An Integrated Framework Based on an Improved Gaussian Process Regression and Decomposition Technique for Hourly Solar Radiation Forecasting

Abstract

The precise forecast of solar radiation is exceptionally imperative for the steady operation and logical administration of a photovoltaic control plant. This study proposes a hybrid framework (CBP) based on complete ensemble empirical mode decomposition with adaptive noise (CEEMDAN), an enhanced Gaussian process regression with a newly designed physical-based combined kernel function (PGPR), and the backtracking search optimization algorithm (BSA) for solar radiation forecasting. In the CEEMDAN-BSA-PGPR (CBP) model, (1) the CEEMDAN is executed to divide the raw solar radiation into a few sub-modes; (2) PACF (partial autocorrelation coefficient function) is carried out to pick the appropriate input variables; (3) PGPR is constructed to predict each subcomponent, respectively, with hyperparameters optimized by BSA; (4) the final forecasting result is produced by combining the forecasted sub-modes. Four hourly solar radiation datasets of Australia are introduced for comprehensive analysis and several models available in the literature are established for multi-step ahead prediction to demonstrate the superiority of the CBP model.

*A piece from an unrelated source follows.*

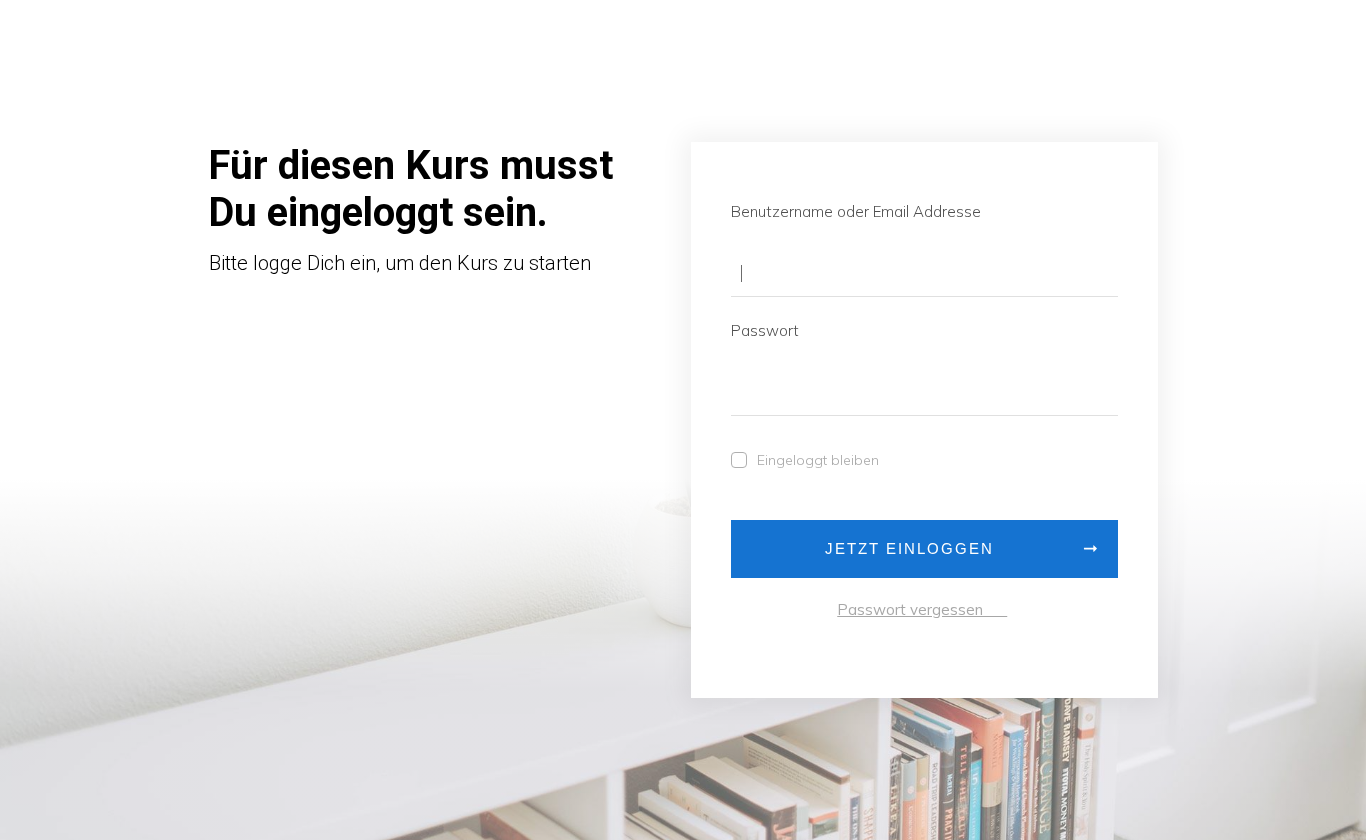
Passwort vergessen (922, 609)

Comprehensive comparisons with the other nine models reveal the efficacy of the CBP model and the superb impact of CEEMDAN blended with the BSA, respectively. The CBP model can produce more precise results compared with the involved models for all cases using different datasets and prediction horizons. Moreover, the CBP model is less complicated to set up and affords extra decision-making information regarding forecasting uncertainty.